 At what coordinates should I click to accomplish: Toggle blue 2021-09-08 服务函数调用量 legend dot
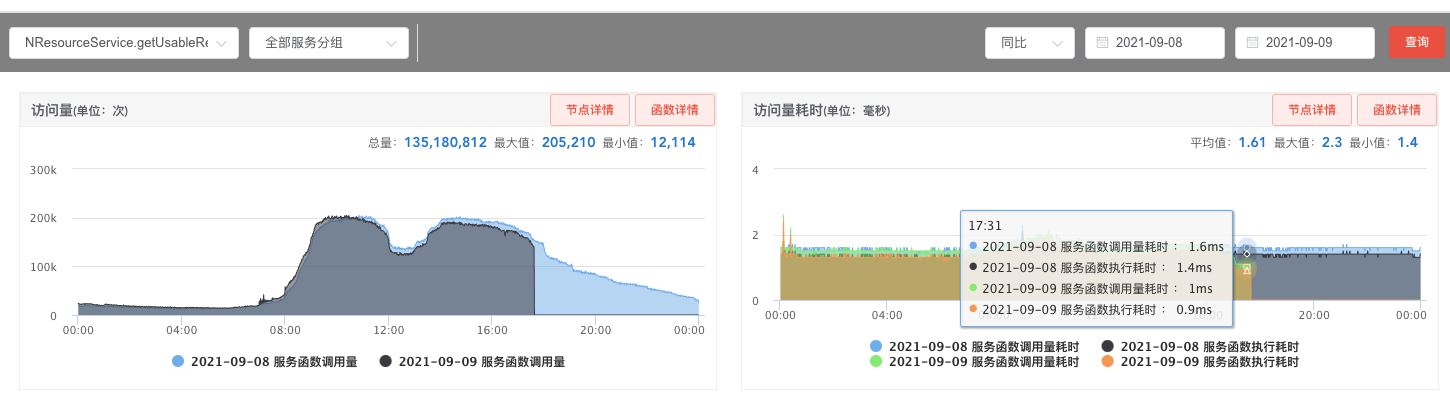pos(178,361)
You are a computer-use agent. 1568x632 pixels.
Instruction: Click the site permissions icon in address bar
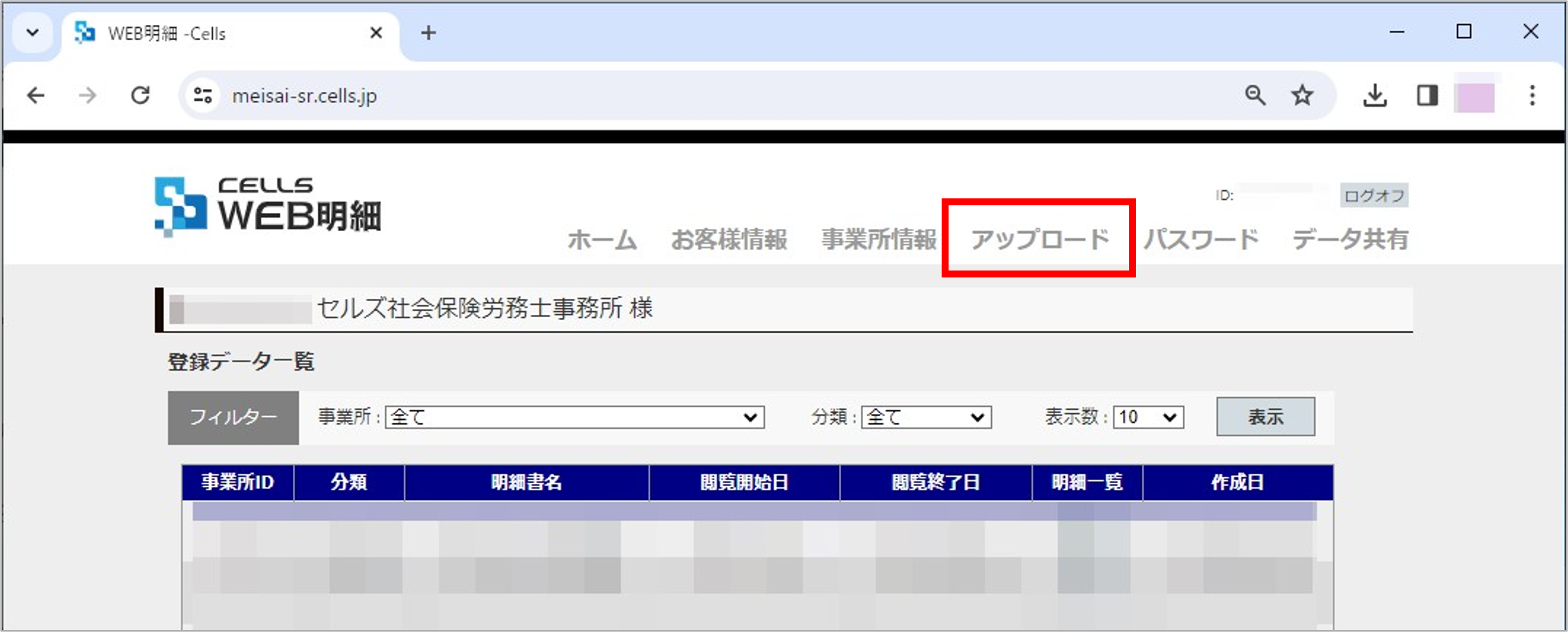pyautogui.click(x=201, y=95)
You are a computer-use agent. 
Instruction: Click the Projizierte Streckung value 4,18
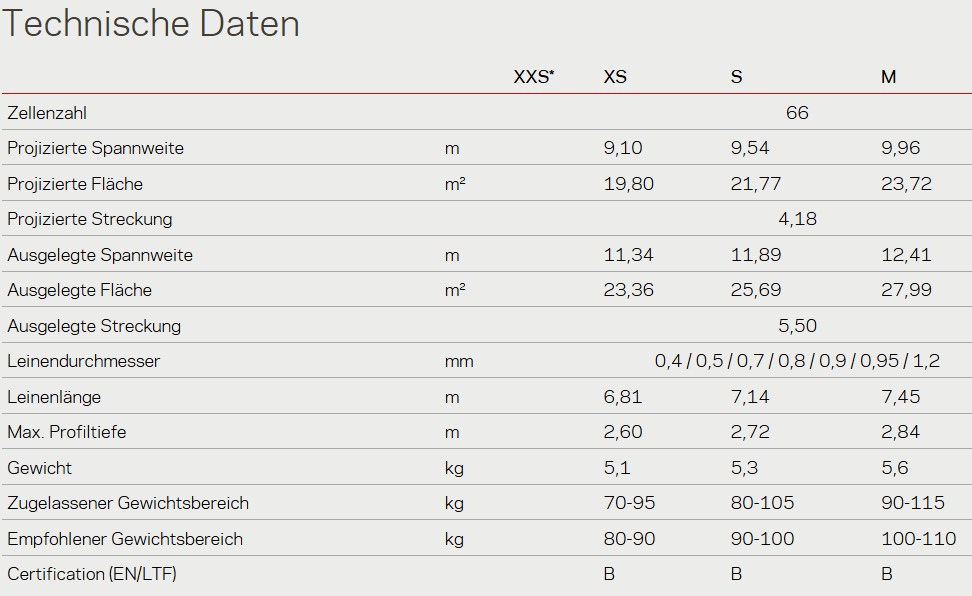[x=797, y=219]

# [Stated problem]
Transcribe every one of the rows above word for word, without the pictures.

# [Correct output]
 At what coordinates should I click to accomplish: Toggle blue 2021-09-08 服务函数调用量 legend dot
pos(178,361)
You are a computer-use agent. 1568x632 pixels.
Instruction: Click the site permissions icon in address bar
pyautogui.click(x=201, y=95)
You are a computer-use agent. 
Instruction: Click the Projizierte Streckung value 4,18
[x=797, y=219]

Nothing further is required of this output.